John is from the school of strategic philanthropy. The foundation he works for has four defined program areas, and he’s the head of climate change. He has a well-thought-through theory of change pinned to his office wall, and his team spent nine months refining its highly detailed three-year strategy with clear metrics for success related to each activity. His foundation has three-year grant cycles, and he tries to help his grantees gain sustainable funding in the interval. But even as the board was voting to approve this new strategy, he heard rumblings of a new referendum at the state level that could have a tremendous effect on state funding to his grantees. When it passed, he couldn’t react because his funds for the year were spent; even if they weren’t, he didn’t have the six to eight weeks required to write up detailed new proposals for the board.

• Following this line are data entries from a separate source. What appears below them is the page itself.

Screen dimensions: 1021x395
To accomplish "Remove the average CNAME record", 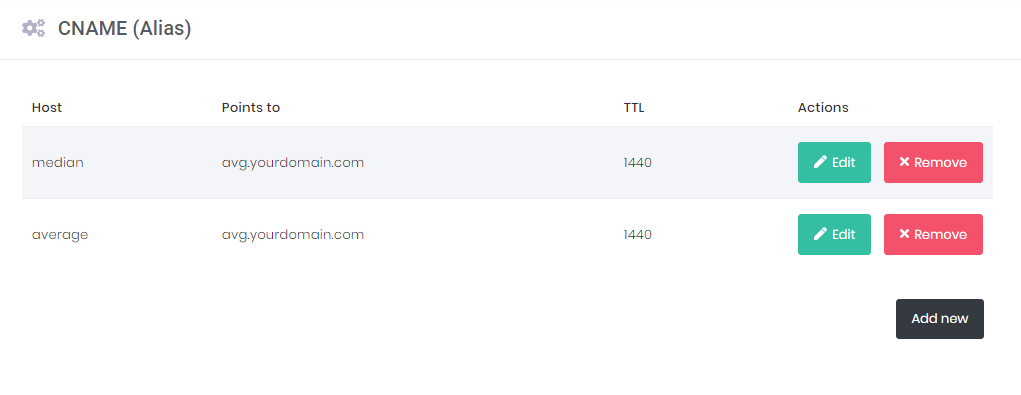I will pyautogui.click(x=933, y=234).
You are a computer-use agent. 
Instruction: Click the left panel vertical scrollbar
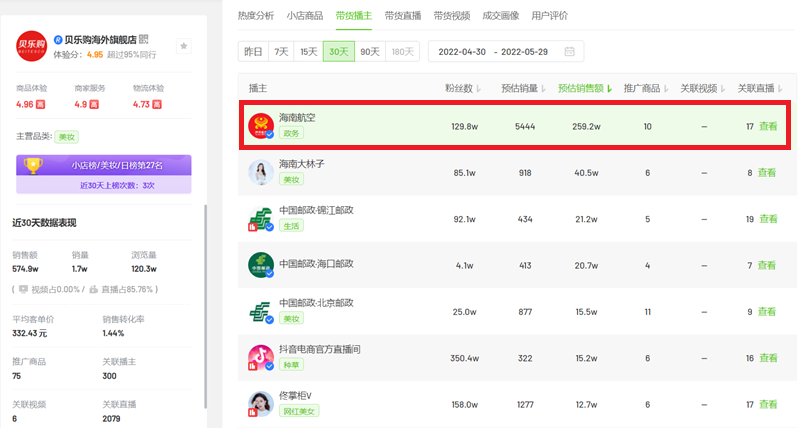206,306
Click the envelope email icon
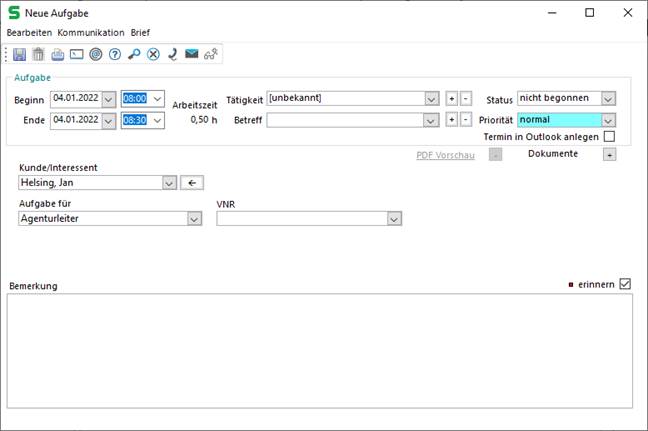Viewport: 648px width, 431px height. tap(191, 54)

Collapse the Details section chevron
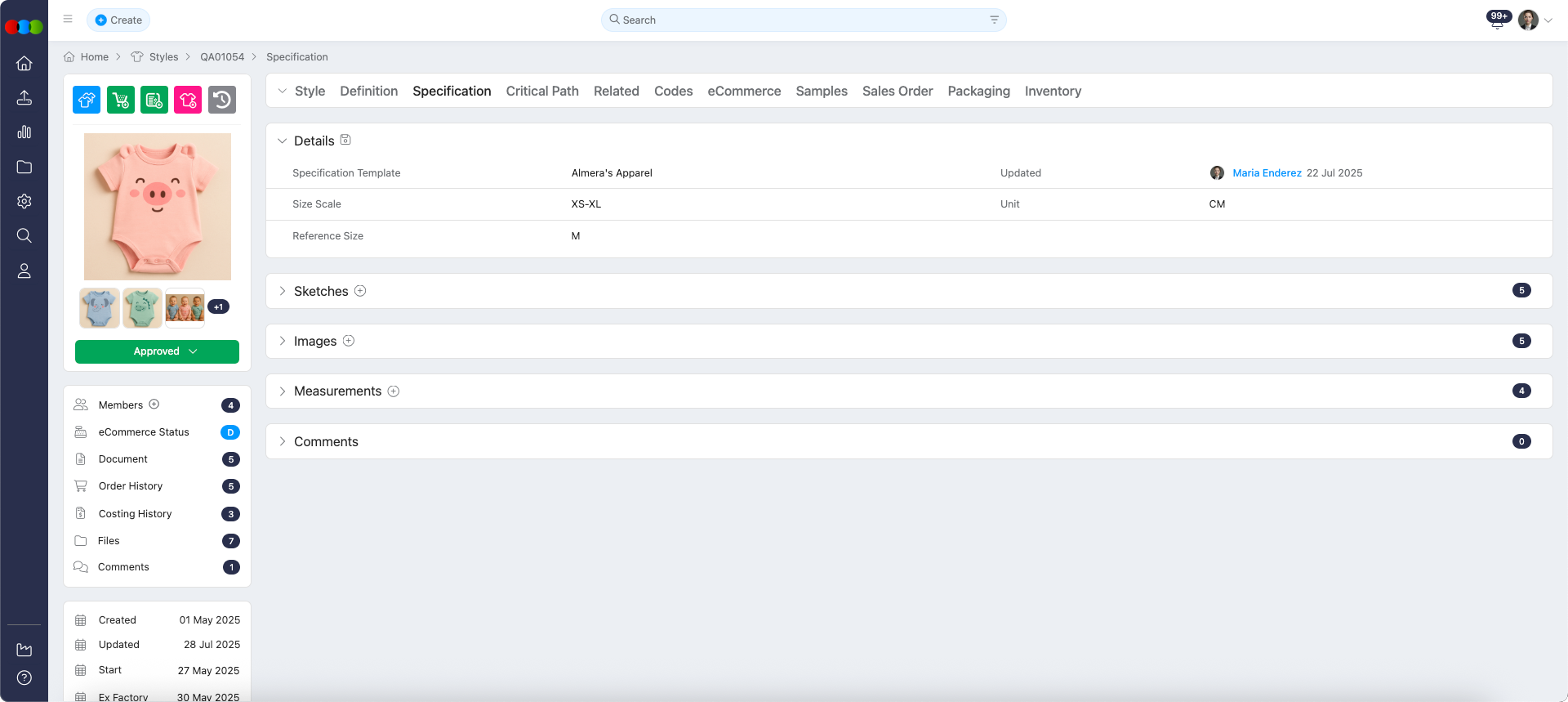click(283, 141)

Maria considers herself an “adaptive philanthropist.” She cares about poverty and has read the research linking various interventions (such as an extended school day with high-quality programs) to gains in student achievement. When grantees come in for meetings, they know they can scribble notes on the theory of change she has tacked on the wall and pose pointed questions about assumptions she’s making. Learning and updating her theory with new information is one of the most important things she does. She too has a scorecard of progress, but it’s against higher-level outcome indicators rather than specific implementation activities. When a new funding proposal started floating around city hall, she used her flexible capital to help grantees pursue scenario analysis in case the new funding comes to pass. Then, she and her board agreed to increase the organization’s allocation to help support passage. When it passed, she and her grantees were poised to seize the opportunity.

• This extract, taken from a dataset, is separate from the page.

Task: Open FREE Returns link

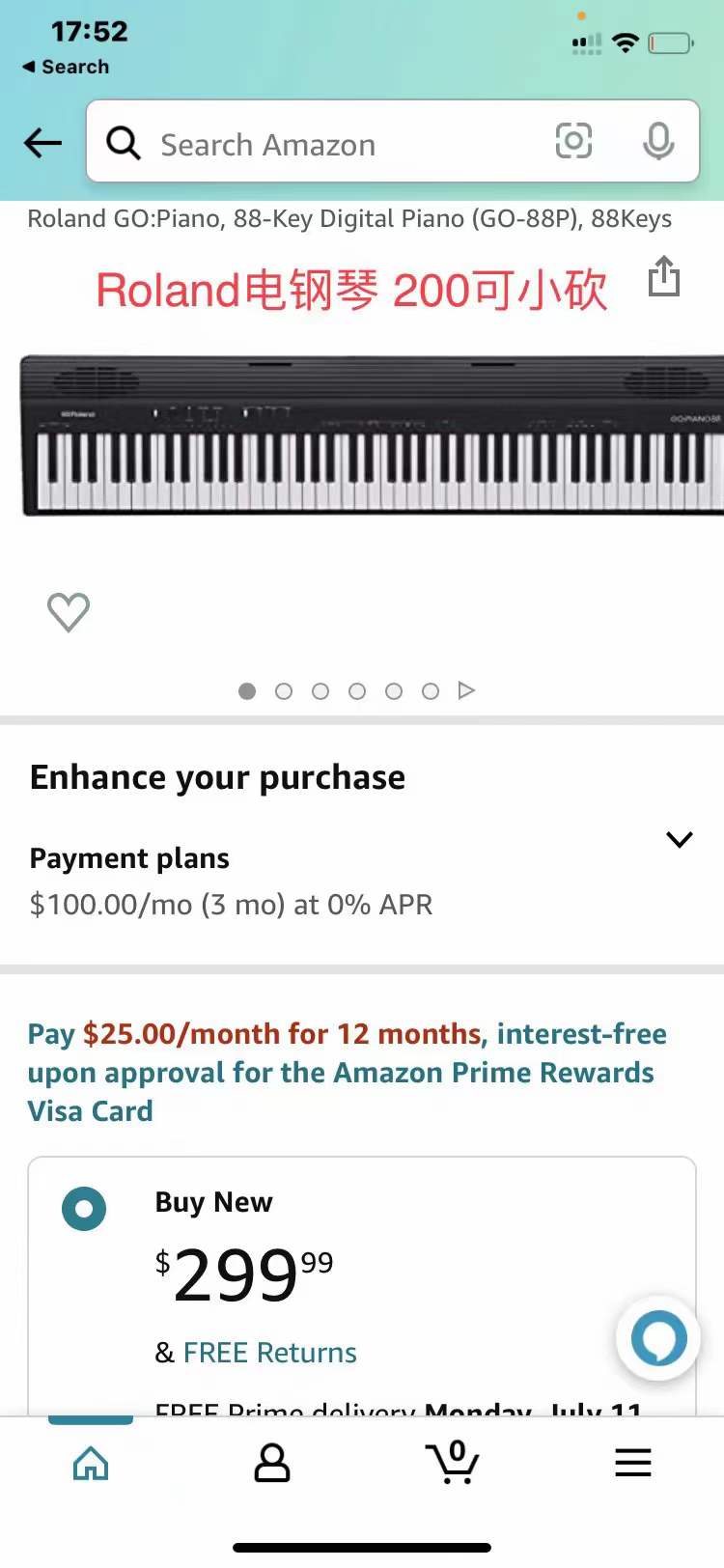Action: pos(269,1353)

SSIR x Bridgespan: Giving That Gets Results
SSIR x Bridgespan: Giving That Gets Results
Giving That Gets Results is an eight-week series of voices from the vanguard of giving. Philanthropists and foundation executives share how they are adapting their strategies, aiming for results, and measuring their impact to learn and improve. #givesmart

Despite the radical reset of the economy and political stalemate, John’s foundation’s approach is increasingly irrelevant. Most philanthropists haven’t actually shifted their approach to an adaptive philanthropy mindset. They either stick to the old model—a rigid plan that they desperately try to follow despite the fact that it won’t work anymore—or they find themselves lurching from grant to grant, slipping back into old, opportunistic habits and making a disconnected set of grants that don’t add up to anything.

Adaptive philanthropy, on the other hand, relies more on decision trees and scenario analysis than on rigid multi-year plans that, themselves, take years to evaluate and months to refresh. It takes just as much analysis, but the analysis is dynamic, not static. Adaptive philanthropists are highly oriented toward the external environment, keeping an eye on important sensitivities and assumptions versus executing what they wrote months ago.

Adaptive philanthropy is one of the more interesting developments in the field of philanthropy. Over the course of the next eight weeks SSIR and Bridgespan will present a series of blogs, videos, and webinars that explore adaptive philanthropy, and other new and important approaches to philanthropy. The series will include blog posts by such innovative philanthropists as Pierre Omidyar, Jean Case, Paul Brest, and Marc Beniof.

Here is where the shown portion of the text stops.